Data section: Begin
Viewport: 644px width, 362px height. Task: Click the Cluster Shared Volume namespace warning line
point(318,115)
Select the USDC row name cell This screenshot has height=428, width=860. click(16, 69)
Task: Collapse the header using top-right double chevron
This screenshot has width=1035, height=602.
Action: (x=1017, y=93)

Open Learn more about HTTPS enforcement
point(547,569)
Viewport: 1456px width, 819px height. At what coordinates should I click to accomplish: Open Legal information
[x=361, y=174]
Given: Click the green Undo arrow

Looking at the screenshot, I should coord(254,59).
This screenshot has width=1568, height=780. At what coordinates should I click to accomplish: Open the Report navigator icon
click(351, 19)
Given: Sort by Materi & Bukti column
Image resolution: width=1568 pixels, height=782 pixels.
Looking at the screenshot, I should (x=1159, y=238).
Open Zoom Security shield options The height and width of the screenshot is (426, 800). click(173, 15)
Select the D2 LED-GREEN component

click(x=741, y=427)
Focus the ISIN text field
Data section: End
Every record above is to be transcribed exactly.

Viewport: 644px width, 362px height. Task: Click the Cluster Shared Volume namespace warning line
point(318,115)
Select the USDC row name cell This screenshot has height=428, width=860. click(16, 69)
Task: Collapse the header using top-right double chevron
This screenshot has width=1035, height=602.
Action: (x=1017, y=93)

Open Learn more about HTTPS enforcement
point(547,569)
Viewport: 1456px width, 819px height. At what coordinates should I click to accomplish: Open Legal information
[x=361, y=174]
Given: Click the green Undo arrow

Looking at the screenshot, I should coord(254,59).
This screenshot has width=1568, height=780. At what coordinates should I click to accomplish: Open the Report navigator icon
click(351, 19)
Given: Sort by Materi & Bukti column
Image resolution: width=1568 pixels, height=782 pixels.
Looking at the screenshot, I should (x=1159, y=238).
Open Zoom Security shield options The height and width of the screenshot is (426, 800). click(173, 15)
Select the D2 LED-GREEN component

click(x=741, y=427)
Focus the ISIN text field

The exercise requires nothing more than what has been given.